Misfolded α-Synuclein in Autosomal Dominant Alzheimer’s Disease

Abstract

We analyzed Lewy body (LB) pathology in 18 autosomal dominant Alzheimer’s disease (ADAD) brains via immunohistochemistry. Real-time quaking induced conversion was used to detect misfolded α-synuclein (α-syn) in 18 living ADAD cerebrospinal fluid (CSF) samples. Concomitant LB pathology was present in 44% ADAD brains. Only 6% CSF samples were positive for misfolded α-syn. In an additional AD sample, all patients with confirmed LB presented misfolded α-syn in postmortem CSF regardless of the LB staging. In conclusion, misfolded α-syn in CSF was scarce in symptomatic living ADAD individuals, in contrast to postmortem brain tissue. These results suggest late appearance of LB pathology in ADAD.

Keywords

α-Synuclein autosomal dominant Alzheimer’s disease Lewy body pathology real-time quaking induced conversion

INTRODUCTION

Autosomal dominant Alzheimer’s disease (ADAD) is a rare form of Alzheimer’s disease (AD) caused by mutations in PSEN1, PSEN2, or APP genes. Both sporadic AD (sAD) and ADAD are characterized by extracellular amyloid-β (Aβ) plaque accumulation and intracellular aggregation of hyperphosphorylated tau proteins ending up in synaptic and neuronal loss [1]. AD brains can also contain other pathological aggregates, such as Lewy bodies (LBs), whose main component is misfolded α-synuclein (α-syn) [2]. LBs are observed in 25% to 50% of both sAD and ADAD brains [3, 4]. However, the pathological mechanisms linking α-syn aggregation and AD and the timing of α-syn accumulation in these subjects are not well understood.

Aggregated abnormal α-syn might be used as a biomarker for α-synucleinopathies [5]. The real-time quaking-induced conversion (RT-QuIC) technique has proven to be highly specific and sensitive to detect pathological α-syn seeds in the cerebrospinal fluid (CSF) of patients with LB diseases, even during the premotor stages of the disease [6, 7]. It has yet to be evaluated whether this technique can detect misfolded α-syn when presented as concomitant pathology with other primary proteinopathies, including AD.

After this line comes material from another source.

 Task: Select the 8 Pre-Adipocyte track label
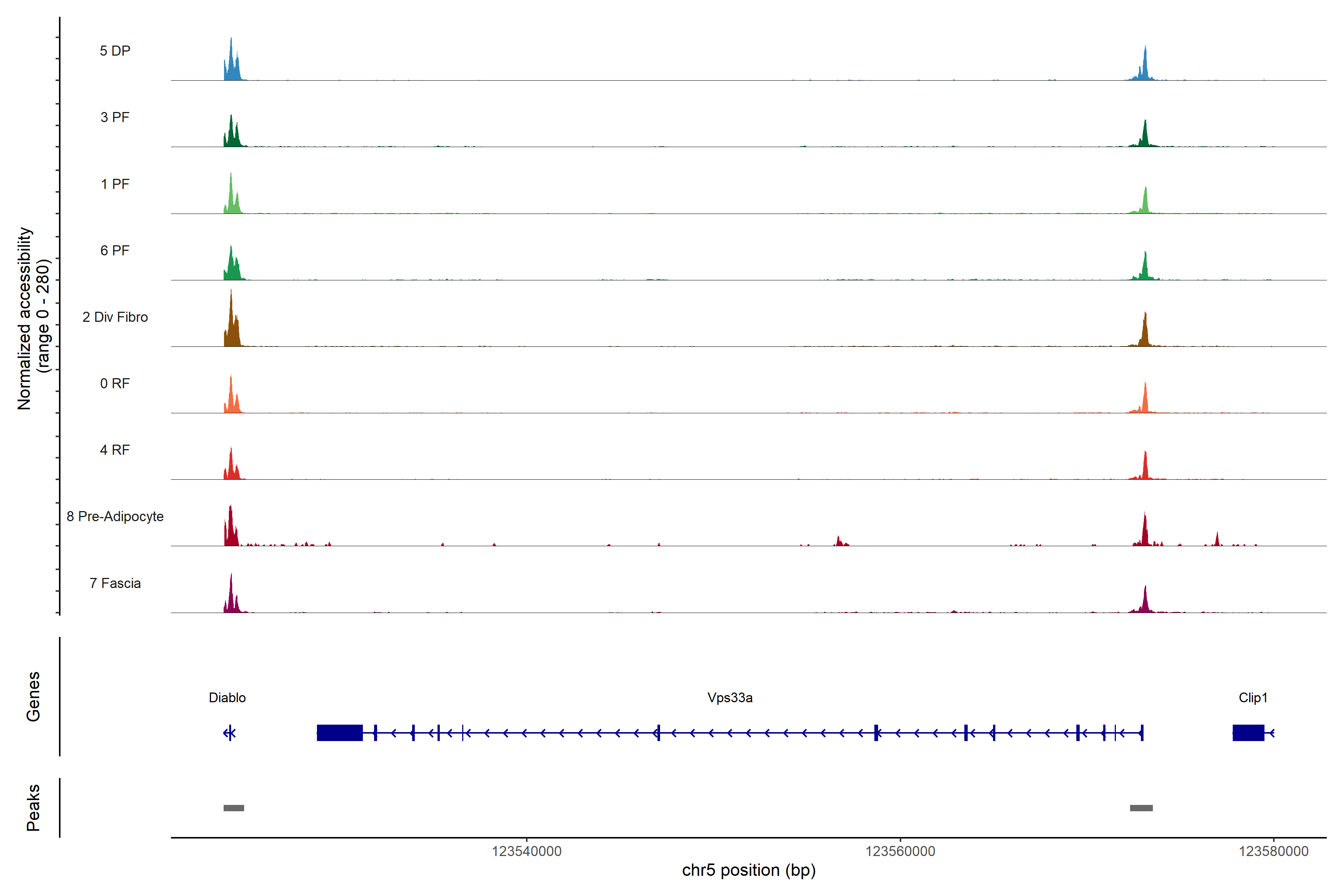click(115, 517)
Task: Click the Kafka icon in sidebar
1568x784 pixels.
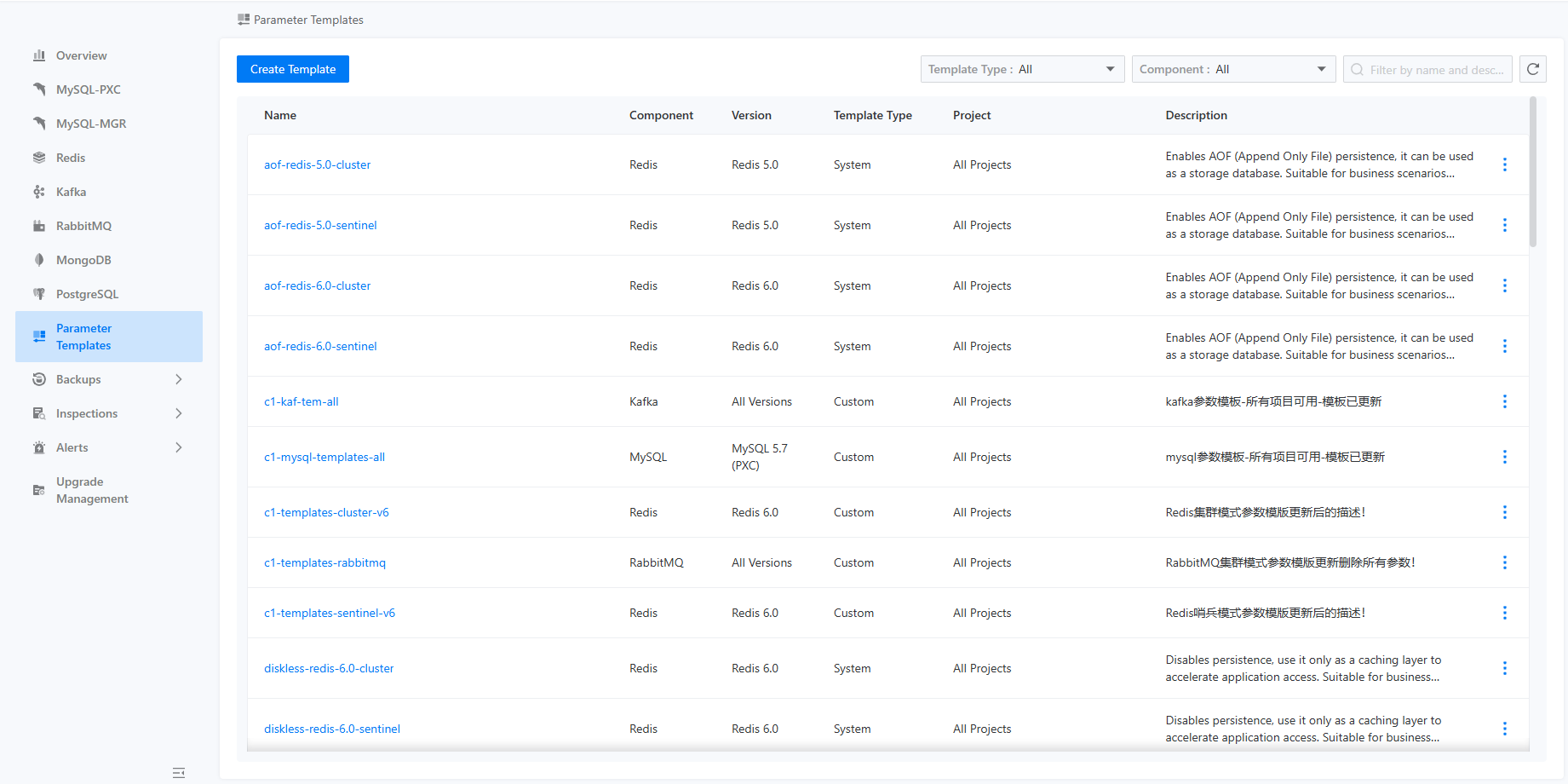Action: (x=39, y=192)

The objective of our study was to gain a deeper understanding of the presence of abnormal α-syn in ADAD. We first describe the presence of LB pathology in our ADAD postmortem cohort and determine the seeding activity of misfolded α-syn in CSF from living symptomatic ADAD patients. Finally, we evaluate the correlation between the detection of α-syn seeding activity with the RT-QuIC method in postmortem CSF and the presence and staging of LB in AD brains.

METHODS

ADAD cohort

The study included a cohort of 18 neuropathologically-confirmed ADAD patients (14 males and 4 females aged 36–78 years, mean 54.06±7.52 years; 14 ADAD patients carried a PSEN1 mutation and 4 carried an APP mutation) (Table 1) and 18 living symptomatic ADAD individuals: 17 carrying a PSEN1 mutation and 1 an APP mutation (8 males and 10 females aged 26–59 years, mean 44.89±8.46 years) (Table 2).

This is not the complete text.